> [AVAILABLE RECORDS]:
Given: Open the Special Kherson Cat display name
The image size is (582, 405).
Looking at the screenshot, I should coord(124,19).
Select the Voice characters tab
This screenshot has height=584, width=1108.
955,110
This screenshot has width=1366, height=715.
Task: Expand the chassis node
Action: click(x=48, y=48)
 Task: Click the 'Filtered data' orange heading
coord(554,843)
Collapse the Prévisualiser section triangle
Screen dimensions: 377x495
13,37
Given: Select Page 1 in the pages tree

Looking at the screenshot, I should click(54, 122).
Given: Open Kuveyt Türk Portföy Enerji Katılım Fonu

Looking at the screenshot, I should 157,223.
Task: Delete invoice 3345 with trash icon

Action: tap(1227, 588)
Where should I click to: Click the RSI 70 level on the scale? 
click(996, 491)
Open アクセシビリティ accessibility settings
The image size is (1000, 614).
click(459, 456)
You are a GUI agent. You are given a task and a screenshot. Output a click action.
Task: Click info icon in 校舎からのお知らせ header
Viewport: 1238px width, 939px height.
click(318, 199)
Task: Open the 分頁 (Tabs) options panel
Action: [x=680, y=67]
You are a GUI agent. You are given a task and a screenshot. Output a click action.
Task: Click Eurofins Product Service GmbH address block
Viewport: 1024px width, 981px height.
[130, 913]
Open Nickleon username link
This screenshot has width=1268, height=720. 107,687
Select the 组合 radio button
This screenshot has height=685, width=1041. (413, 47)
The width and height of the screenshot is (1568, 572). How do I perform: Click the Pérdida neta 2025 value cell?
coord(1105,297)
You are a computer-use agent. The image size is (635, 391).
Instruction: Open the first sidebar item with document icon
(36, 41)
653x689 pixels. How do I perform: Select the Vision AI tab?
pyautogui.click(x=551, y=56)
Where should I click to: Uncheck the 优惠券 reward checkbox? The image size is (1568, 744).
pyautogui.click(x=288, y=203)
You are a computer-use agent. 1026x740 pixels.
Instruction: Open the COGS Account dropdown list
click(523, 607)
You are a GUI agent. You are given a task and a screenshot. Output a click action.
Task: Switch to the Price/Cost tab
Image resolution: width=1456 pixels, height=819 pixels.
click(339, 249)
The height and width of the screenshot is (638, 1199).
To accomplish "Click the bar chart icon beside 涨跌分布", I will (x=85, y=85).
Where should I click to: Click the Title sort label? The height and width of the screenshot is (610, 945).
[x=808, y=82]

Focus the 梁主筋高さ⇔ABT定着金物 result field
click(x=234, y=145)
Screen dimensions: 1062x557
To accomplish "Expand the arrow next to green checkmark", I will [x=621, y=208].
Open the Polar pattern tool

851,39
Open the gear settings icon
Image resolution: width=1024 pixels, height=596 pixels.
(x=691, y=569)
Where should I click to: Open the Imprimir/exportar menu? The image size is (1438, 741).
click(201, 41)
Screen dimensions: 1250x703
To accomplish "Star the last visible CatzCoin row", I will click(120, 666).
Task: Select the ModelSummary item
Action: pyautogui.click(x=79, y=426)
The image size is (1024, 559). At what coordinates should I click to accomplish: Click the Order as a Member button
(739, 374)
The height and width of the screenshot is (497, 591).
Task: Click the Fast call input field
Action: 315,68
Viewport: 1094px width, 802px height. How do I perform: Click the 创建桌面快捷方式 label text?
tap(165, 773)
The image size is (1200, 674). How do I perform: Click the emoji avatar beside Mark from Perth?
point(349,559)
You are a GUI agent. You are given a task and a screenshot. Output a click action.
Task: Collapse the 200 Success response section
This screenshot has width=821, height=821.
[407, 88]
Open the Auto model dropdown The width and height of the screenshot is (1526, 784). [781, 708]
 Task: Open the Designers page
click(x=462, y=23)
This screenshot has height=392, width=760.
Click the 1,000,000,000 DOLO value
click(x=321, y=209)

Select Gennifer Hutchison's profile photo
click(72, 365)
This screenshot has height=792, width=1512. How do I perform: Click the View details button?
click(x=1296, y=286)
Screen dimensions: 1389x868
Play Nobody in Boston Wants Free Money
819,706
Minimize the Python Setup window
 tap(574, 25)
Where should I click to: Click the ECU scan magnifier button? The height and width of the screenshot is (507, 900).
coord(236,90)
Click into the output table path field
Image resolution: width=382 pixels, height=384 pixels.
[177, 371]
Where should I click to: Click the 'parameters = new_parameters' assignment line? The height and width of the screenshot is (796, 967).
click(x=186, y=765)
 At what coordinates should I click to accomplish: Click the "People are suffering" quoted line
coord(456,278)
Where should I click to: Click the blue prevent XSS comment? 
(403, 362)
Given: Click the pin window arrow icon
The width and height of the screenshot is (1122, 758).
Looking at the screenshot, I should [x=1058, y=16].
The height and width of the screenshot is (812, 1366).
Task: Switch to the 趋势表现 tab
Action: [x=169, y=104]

> [ASSIGNMENT]:
Print each entry exactly as it was written.

> [OUTPUT]:
Given: Open the Special Kherson Cat display name
The image size is (582, 405).
Looking at the screenshot, I should coord(124,19).
Select the Voice characters tab
This screenshot has height=584, width=1108.
955,110
This screenshot has width=1366, height=715.
Task: Expand the chassis node
Action: click(x=48, y=48)
 Task: Click the 'Filtered data' orange heading
coord(554,843)
Collapse the Prévisualiser section triangle
Screen dimensions: 377x495
13,37
Given: Select Page 1 in the pages tree

Looking at the screenshot, I should click(54, 122).
Given: Open Kuveyt Türk Portföy Enerji Katılım Fonu

Looking at the screenshot, I should 157,223.
Task: Delete invoice 3345 with trash icon

Action: tap(1227, 588)
Where should I click to: Click the RSI 70 level on the scale? 
click(996, 491)
Open アクセシビリティ accessibility settings
The image size is (1000, 614).
click(459, 456)
You are a GUI agent. You are given a task and a screenshot. Output a click action.
Task: Click info icon in 校舎からのお知らせ header
Viewport: 1238px width, 939px height.
click(318, 199)
Task: Open the 分頁 (Tabs) options panel
Action: [x=680, y=67]
You are a GUI agent. You are given a task and a screenshot. Output a click action.
Task: Click Eurofins Product Service GmbH address block
Viewport: 1024px width, 981px height.
[130, 913]
Open Nickleon username link
This screenshot has width=1268, height=720. 107,687
Select the 组合 radio button
This screenshot has height=685, width=1041. (413, 47)
The width and height of the screenshot is (1568, 572). How do I perform: Click the Pérdida neta 2025 value cell?
coord(1105,297)
You are a computer-use agent. The image size is (635, 391).
Instruction: Open the first sidebar item with document icon
(36, 41)
653x689 pixels. How do I perform: Select the Vision AI tab?
pyautogui.click(x=551, y=56)
Where should I click to: Uncheck the 优惠券 reward checkbox? The image size is (1568, 744).
pyautogui.click(x=288, y=203)
You are a computer-use agent. 1026x740 pixels.
Instruction: Open the COGS Account dropdown list
click(523, 607)
You are a GUI agent. You are given a task and a screenshot. Output a click action.
Task: Switch to the Price/Cost tab
Image resolution: width=1456 pixels, height=819 pixels.
click(339, 249)
The height and width of the screenshot is (638, 1199).
To accomplish "Click the bar chart icon beside 涨跌分布", I will (x=85, y=85).
Where should I click to: Click the Title sort label? The height and width of the screenshot is (610, 945).
[x=808, y=82]

Focus the 梁主筋高さ⇔ABT定着金物 result field
click(x=234, y=145)
Screen dimensions: 1062x557
To accomplish "Expand the arrow next to green checkmark", I will [x=621, y=208].
Open the Polar pattern tool

851,39
Open the gear settings icon
Image resolution: width=1024 pixels, height=596 pixels.
(x=691, y=569)
Where should I click to: Open the Imprimir/exportar menu? The image size is (1438, 741).
click(201, 41)
Screen dimensions: 1250x703
To accomplish "Star the last visible CatzCoin row", I will click(120, 666).
Task: Select the ModelSummary item
Action: pyautogui.click(x=79, y=426)
The image size is (1024, 559). At what coordinates should I click to accomplish: Click the Order as a Member button
(739, 374)
The height and width of the screenshot is (497, 591).
Task: Click the Fast call input field
Action: 315,68
Viewport: 1094px width, 802px height. How do I perform: Click the 创建桌面快捷方式 label text?
tap(165, 773)
The image size is (1200, 674). How do I perform: Click the emoji avatar beside Mark from Perth?
point(349,559)
You are a GUI agent. You are given a task and a screenshot. Output a click action.
Task: Collapse the 200 Success response section
This screenshot has width=821, height=821.
[407, 88]
Open the Auto model dropdown The width and height of the screenshot is (1526, 784). [781, 708]
 Task: Open the Designers page
click(x=462, y=23)
This screenshot has height=392, width=760.
Click the 1,000,000,000 DOLO value
click(x=321, y=209)

Select Gennifer Hutchison's profile photo
click(72, 365)
This screenshot has height=792, width=1512. How do I perform: Click the View details button?
click(x=1296, y=286)
Screen dimensions: 1389x868
Play Nobody in Boston Wants Free Money
819,706
Minimize the Python Setup window
 tap(574, 25)
Where should I click to: Click the ECU scan magnifier button? The height and width of the screenshot is (507, 900).
coord(236,90)
Click into the output table path field
Image resolution: width=382 pixels, height=384 pixels.
[177, 371]
Where should I click to: Click the 'parameters = new_parameters' assignment line? The height and width of the screenshot is (796, 967).
click(x=186, y=765)
 At what coordinates should I click to accomplish: Click the "People are suffering" quoted line
coord(456,278)
Where should I click to: Click the blue prevent XSS comment? 
(403, 362)
Given: Click the pin window arrow icon
The width and height of the screenshot is (1122, 758).
Looking at the screenshot, I should [x=1058, y=16].
The height and width of the screenshot is (812, 1366).
Task: Switch to the 趋势表现 tab
Action: [x=169, y=104]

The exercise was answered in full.